Billions poured into childcare, aged care, and renewables; union-friendly industrial relations tinkering; grand centrally planning industrial policies; and a general attitude that Canberra knows best. Rudd might have called it nation-building. Albanese dresses it up as “progressive patiotism.” But let us be real; it is nothing more than Peronist central planning with a heavy coat of marketing gloss.
Then there’s the revolving door of personnel. Albanese himself was Rudd’s infrastructure guy, famous for big-ticket projects that mostly lived on glossy brochures. Penny Wong is still doing her steely-eyed thing, bringing the same meticulous and mendacious style but little change in ideological direction, this time at Foreign Affairs, with all the ideological verve of a grey filing cabinet.
Tanya Plibersek, once the face of housing and human services, now presides over environment and water with the same brand of managerialism. Chris Bowen, previously Rudd’s Assistant Treasurer, is now busy strangling the energy sector with climate zealotry.
Tony Burke has dusted off his old ministerial briefings and simply swapped agriculture for home affairs. Jason Clare, Richard Marles, Mark Butler—same passengers, same clown car, new destinations.

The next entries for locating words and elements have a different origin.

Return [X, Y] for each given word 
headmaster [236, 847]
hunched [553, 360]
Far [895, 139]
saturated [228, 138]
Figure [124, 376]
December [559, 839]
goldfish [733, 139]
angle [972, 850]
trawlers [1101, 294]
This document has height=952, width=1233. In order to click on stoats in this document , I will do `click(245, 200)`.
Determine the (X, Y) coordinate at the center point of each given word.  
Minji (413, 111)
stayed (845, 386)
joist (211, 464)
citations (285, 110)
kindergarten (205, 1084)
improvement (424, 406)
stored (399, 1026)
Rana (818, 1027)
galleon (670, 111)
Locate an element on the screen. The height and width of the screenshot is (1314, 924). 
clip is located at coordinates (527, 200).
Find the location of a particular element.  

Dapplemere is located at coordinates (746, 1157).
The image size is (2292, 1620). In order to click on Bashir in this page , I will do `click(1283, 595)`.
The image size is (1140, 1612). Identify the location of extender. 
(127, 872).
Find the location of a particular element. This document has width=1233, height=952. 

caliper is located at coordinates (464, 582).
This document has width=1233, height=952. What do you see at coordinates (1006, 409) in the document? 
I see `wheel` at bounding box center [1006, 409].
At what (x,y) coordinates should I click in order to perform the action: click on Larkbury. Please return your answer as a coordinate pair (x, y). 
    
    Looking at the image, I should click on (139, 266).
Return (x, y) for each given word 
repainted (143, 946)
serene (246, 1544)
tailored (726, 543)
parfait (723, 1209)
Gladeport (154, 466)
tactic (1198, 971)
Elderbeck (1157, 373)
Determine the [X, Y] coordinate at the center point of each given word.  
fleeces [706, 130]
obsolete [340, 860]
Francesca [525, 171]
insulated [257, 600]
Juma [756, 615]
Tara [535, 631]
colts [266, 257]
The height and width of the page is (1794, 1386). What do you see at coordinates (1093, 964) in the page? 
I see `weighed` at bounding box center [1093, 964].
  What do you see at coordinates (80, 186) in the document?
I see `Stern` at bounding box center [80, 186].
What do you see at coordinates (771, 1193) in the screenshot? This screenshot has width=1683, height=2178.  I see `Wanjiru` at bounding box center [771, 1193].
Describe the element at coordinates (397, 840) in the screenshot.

And as if that weren’t enough, other ghosts of the Rudd era still linger like a bad smell.
Kevin himself is in Washington as ambassador. His incompetent yet treacherous former Treasurer Wayne Swan wields indirect influence through his National Presidency of the Labor Party and his equally inept padawan Jim Cygnet Chalmers who follows dutifully in his fumbling footsteps.
Stephen Conroy, the “brains” behind the NBN, now lobbies for corporate interests, while Greg Combet steers the Future Fund into dubious nation-building “investments.” Once Team Rudd, always Team Rudd. Australia’s tax dollars at work.
History’s lessons aren’t exactly obscure here. Rudd’s lofty ambitions were sunk by bungled execution: a home insulation scheme that literally killed people, an NBN rollout that became a monument to over-promising, and a budget that collapsed under the strain of the GFC. Albanese is already replaying the tape.
Energy bills remain sky-high despite billions flung at renewables. Housing is a pipe dream for most Australians despite endless programs and promises. And with the global economy looking shaky, Albanese’s spendathon will leave him just as cornered as Rudd once was—without the excuse of a financial crisis.
The scoreboard is not pretty: productivity flatlining, debt and deficits ballooning, households squeezed, inflation humming along. In short: déjà vu all over again but worse.
Instead of course correction, the Albanese government seems convinced the problem was never the policies—just the politics. That’s the kind of self-serving hubris that paves the road straight to disaster. And with an opposition barely fit to organise a sausage sizzle, the Albanese government is free to drive the economy and society off the cliff, unchallenged.



The childcare "industry" is nonsense. Children are not an "industry". All the subsidies should be scrapped and together with family payments returned to taxpayers as tax deductions for kids who are supported by parental incomes. God forbid that mothers should care for kids at home!
Electricity bills have skyrocketed not in spite of millions of taxpayer's dollars being thrown at unreliables but because these dollars were thrown. For the cost of another six or seven coal fired generators and the renewal of a few more we could have had cheap reliable energy and a much reduced national debt as well as lower taxes. Labor is leading us to penury.